A Vec<FrameHeader> for routing decisions keeps 24-byte hot entries packed. 64 bytes (one cache line) holds 2 full headers plus change — much better than loading 24 + payload.len() bytes per frame just to check a sequence number.

Code Examples

Verifying Layout Decisions at Compile Time

Use constant assertions to lock in size expectations for hot types. This catches accidental regressions — adding a field that introduces padding shows up as a compile error immediately.

use std::mem::{size_of, align_of};

/// A telemetry frame header optimized for sequential scanning.
/// Fields ordered by alignment (descending) to minimize padding.
#[derive(Debug, Clone, Copy)]
pub struct TelemetryHeader {
    pub timestamp_ms: u64,      // 8 bytes — largest alignment first
    pub sequence: u64,          // 8 bytes
    pub satellite_id: u32,      // 4 bytes
    pub byte_count: u32,        // 4 bytes
    pub flags: u8,              // 1 byte
    pub station_id: u8,         // 1 byte
    pub _reserved: [u8; 2],     // 2 bytes explicit pad — documented intent
}

// Lock in the expected size at compile time.
// If a future change causes unexpected padding, this fails to compile.
const _SIZE_CHECK: () = assert!(size_of::<TelemetryHeader>() == 32);
const _ALIGN_CHECK: () = assert!(align_of::<TelemetryHeader>() == 8);

/// A per-uplink session counter, cache-line aligned to prevent false sharing.
/// 48 sessions each updating their own counter never contend on a shared line.
#[repr(align(64))]
pub struct SessionCounter {
    pub frames_received: u64,
    pub bytes_received: u64,
    pub frames_dropped: u64,
    _pad: [u8; 40],  // Pad to fill 64-byte cache line: 3×8 + 40 = 64.
}

const _COUNTER_ALIGN: () = assert!(align_of::<SessionCounter>() == 64);
const _COUNTER_SIZE: () = assert!(size_of::<SessionCounter>() == 64);

fn main() {
    println!("TelemetryHeader: {} bytes", size_of::<TelemetryHeader>());
    println!("SessionCounter:  {} bytes (cache-line aligned)", size_of::<SessionCounter>());

    // Verify that an array of counters places each on its own cache line.
    let counters: Vec<SessionCounter> = (0..4)
        .map(|_| SessionCounter {
            frames_received: 0,
            bytes_received: 0,
            frames_dropped: 0,
            _pad: [0; 40],
        })
        .collect();

    // Each counter is 64 bytes and 64-byte aligned — no false sharing.
    for (i, c) in counters.iter().enumerate() {
        let addr = c as *const _ as usize;
        println!("counter[{i}] at 0x{addr:x} (aligned: {})", addr % 64 == 0);
    }
}

Key Takeaways

• The compiler inserts padding between fields to satisfy alignment requirements.
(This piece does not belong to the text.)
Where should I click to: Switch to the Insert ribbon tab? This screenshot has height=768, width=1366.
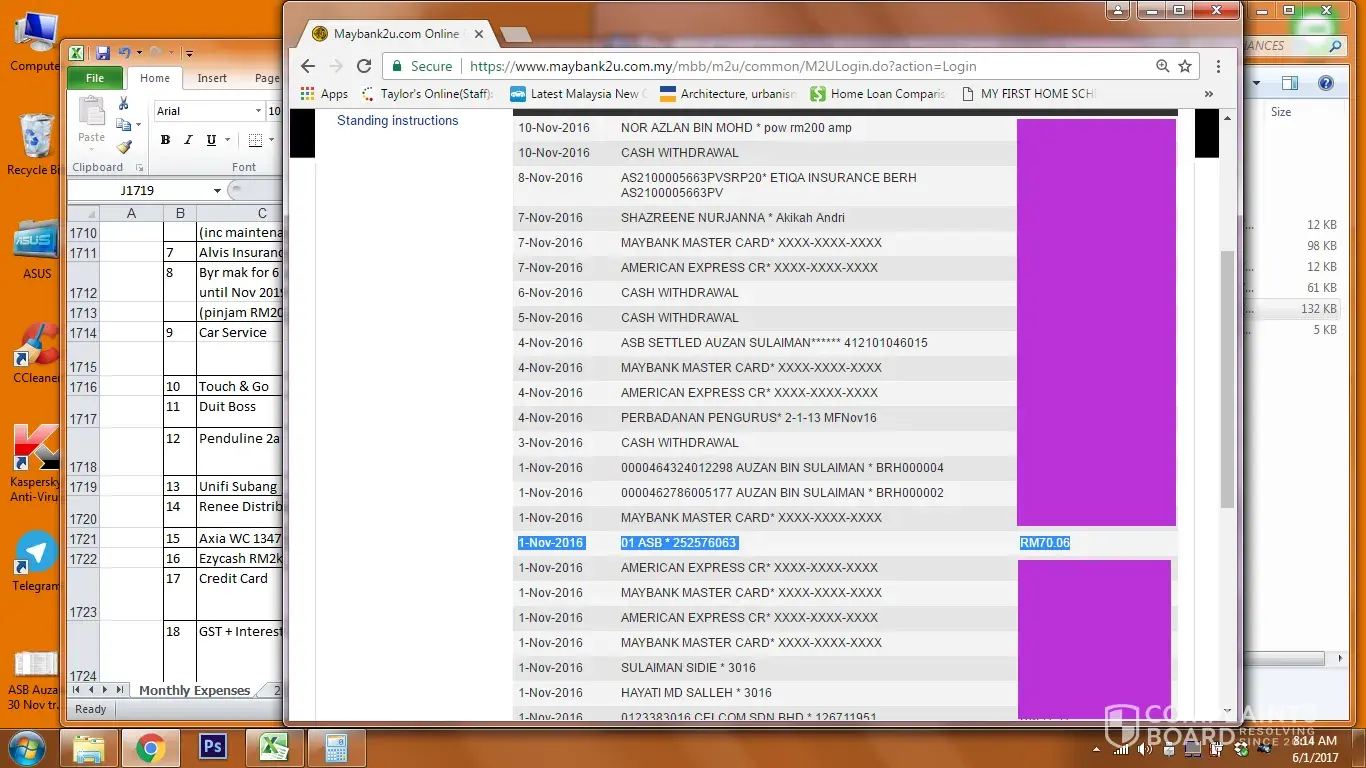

Field order determines how much padding is inserted. Ordering fields by decreasing size (largest alignment first) minimizes padding with default repr(Rust).

• repr(Rust) (default) allows the compiler to reorder fields — usually optimal. repr(C) preserves field order for FFI compatibility at the potential cost of more padding. repr(packed) removes padding but risks misaligned access penalties.
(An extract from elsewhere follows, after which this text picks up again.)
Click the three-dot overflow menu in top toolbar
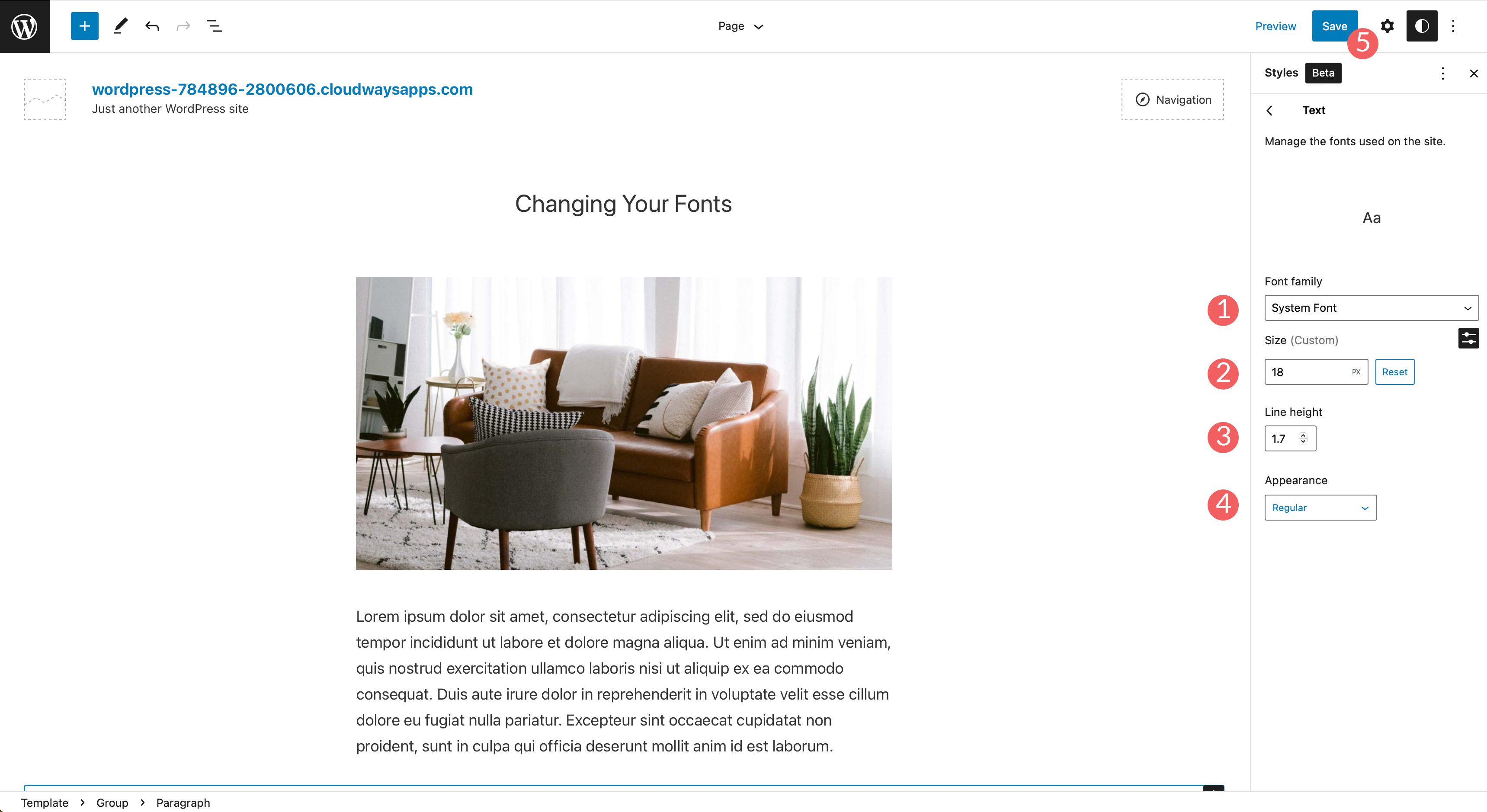point(1454,26)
• repr(align(n)) forces a minimum alignment. Use it to ensure hot atomic counters occupy separate cache lines when accessed from multiple threads concurrently, preventing false sharing.

• False sharing occurs when two threads write to different variables that share a 64-byte cache line. The fix is repr(align(64)) with explicit padding to fill the cache line.
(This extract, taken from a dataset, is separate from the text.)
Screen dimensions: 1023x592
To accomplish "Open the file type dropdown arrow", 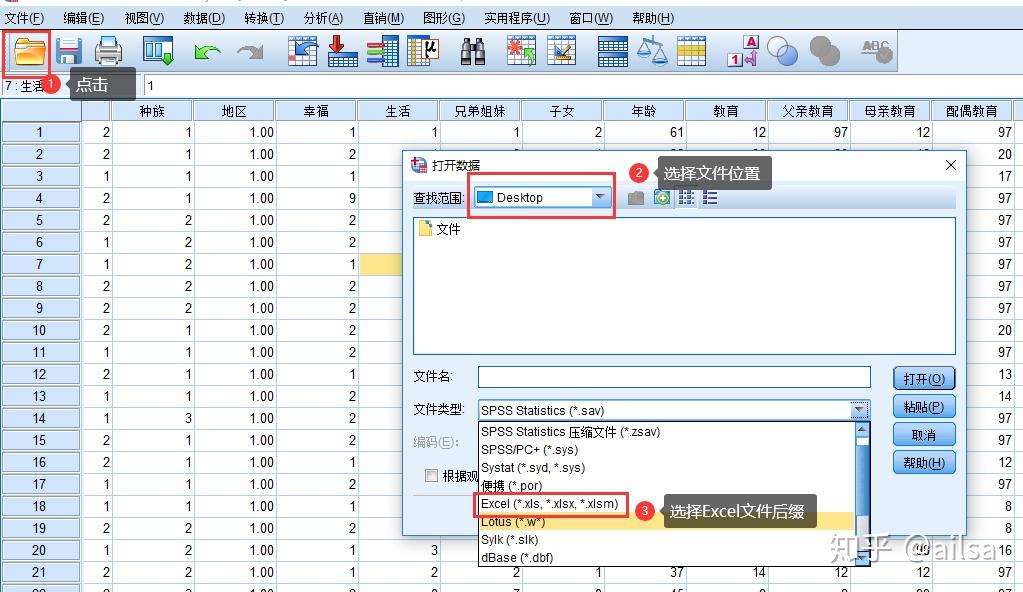I will click(x=859, y=410).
• Separate hot fields (read on every iteration) from cold fields (read rarely). A struct that bundles both forces the CPU to load cold data into cache on every hot access, evicting more useful data. Use a header struct for hot fields and heap-allocated or indexed access for cold data.

• Use const assertions on size_of and align_of for types in high-volume collections. They turn accidental layout regressions into compile errors rather than silent performance degradation.